** Text under study follows **

I wintered over in Bishop.
A few days into Washington's Pacific Northwest Trail, in September, I got the call that the little tiny hospital in Bishop, California was looking for a travel labor and delivery nurse. Then the second call came- they needed one right NOW. I shrugged, hitchhiked back to my car in Washington, and drove South.
Bishop is a very special place. Located in the middle of the deep Owens Valley underneath the highest mountains in the continental United States, four hours north of Los Angeles, this town of just under 4,000 feels like it heard all of the hubbub of the past few years, pulled its door quietly shut, and went on as if nothing had really happened. World-famous for rock climbing, the town somehow manages to just go about its business without anybody really seeming to notice that it's there.
I worked quietly through the winter, satisfied and connecting to old and new friends in my new little home. Then, in March, the unthinkable happened.
I was sitting at the nurse's station in the middle of the night when my roommate Bri called me.

** End of Text under study **

Activity 1 = How would you translate this sentence from the account of wintering in Bishop into Spanish: "I shrugged, hitchhiked back to my car in Washington, and drove South."
Activity 2 = Could you pick up the account of wintering in Bishop after its last sentence, the one about Bri's call at the nurse's station, and carry the story on?
Nothing in the records is needed here.

** Source material follows **

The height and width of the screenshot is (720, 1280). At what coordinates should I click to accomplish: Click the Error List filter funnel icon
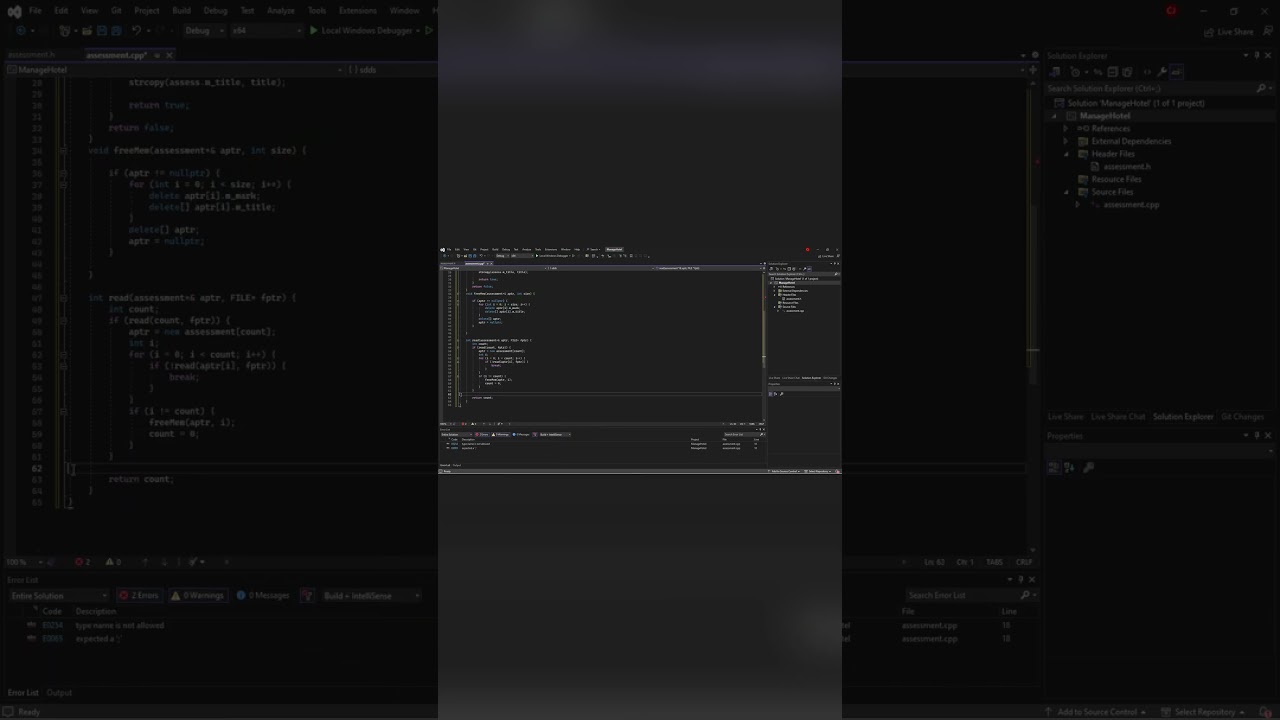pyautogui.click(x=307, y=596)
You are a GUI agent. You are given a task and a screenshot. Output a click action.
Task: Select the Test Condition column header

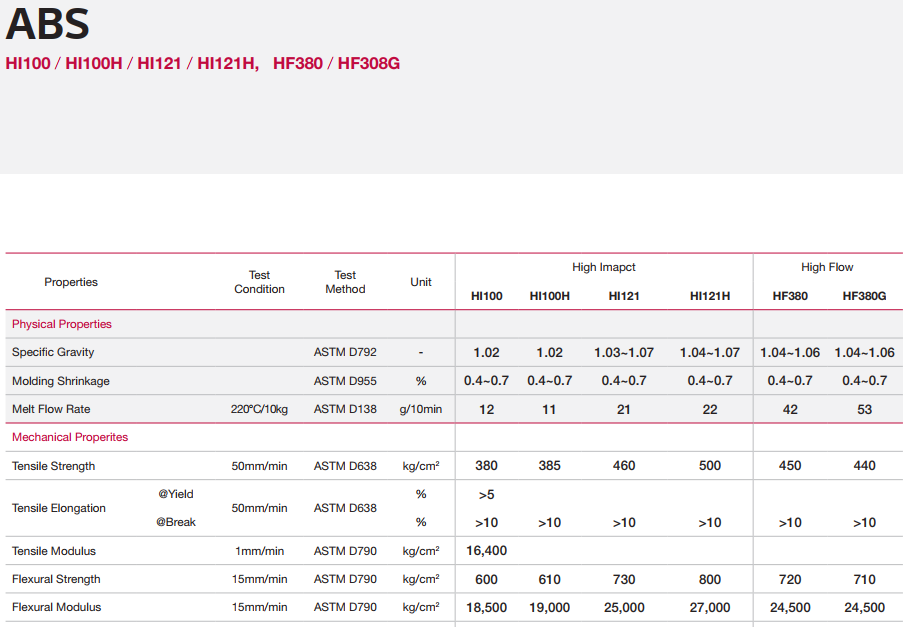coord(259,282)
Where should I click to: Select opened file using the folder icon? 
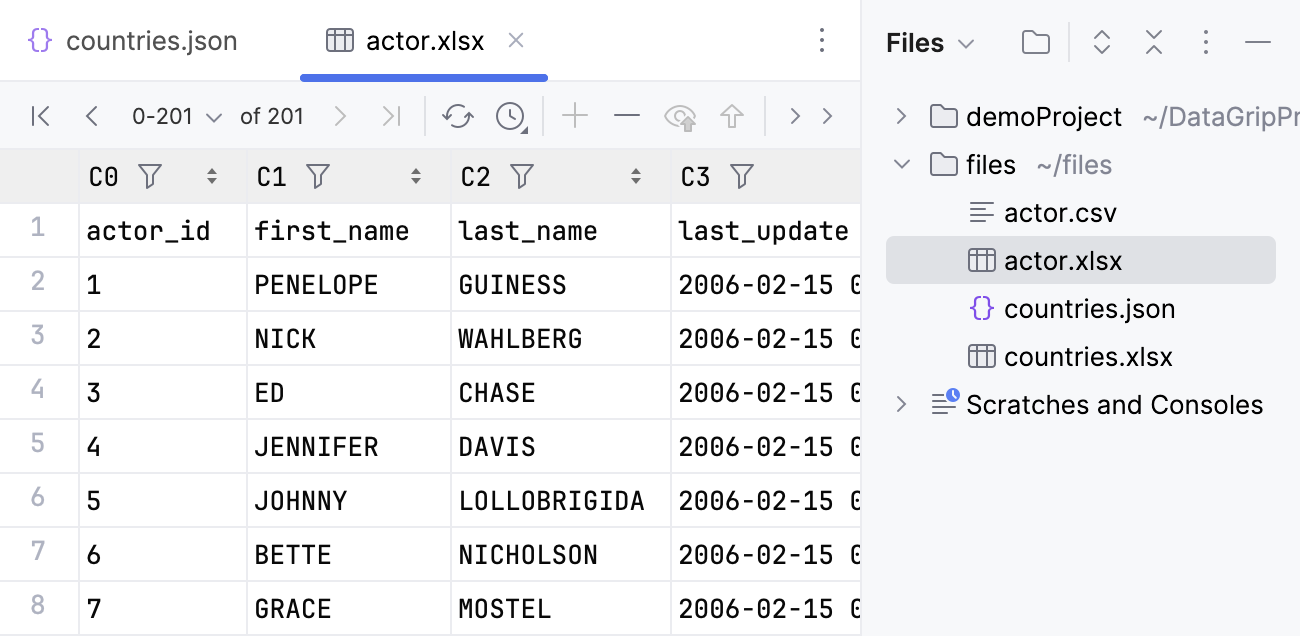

** End of Source material **

Expected output 1 = Me encogí de hombros, regresé a dedo hasta mi coche en Washington y conduje hacia el sur.

Expected output 2 =
"There's been an accident. Joey fell rock climbing. They're saying he's not gonna make it."
I felt all of the blood draining out of my face. "Where is he? What hospital?"
"UMC Trauma. Las Vegas."
Joey was sixty-two years young, a wild-hearted guy who seemed not of this world, happily living out of his car, climbing and hiking full-time. We had met him in 2020, right as the world shut down during an international pandemic. For months, I would work my shifts at the hospital in Long Beach and then LA, and then drive every single week up to the Owens Valley-and we would go into the mountains. We would talk about climbing, and relationships, and anything that popped into our heads-and without really meaning to, Joey carried me through the darkest hours of my life, with his loving companionship on those trips. Joey had climbed almost 700 lifetime peaks, all over the world. He was trying to get to 777.
I left the hospital, and drove to Las Vegas through the night across Death Valley. We lost him on March 14th, 2023 at 12:28 am.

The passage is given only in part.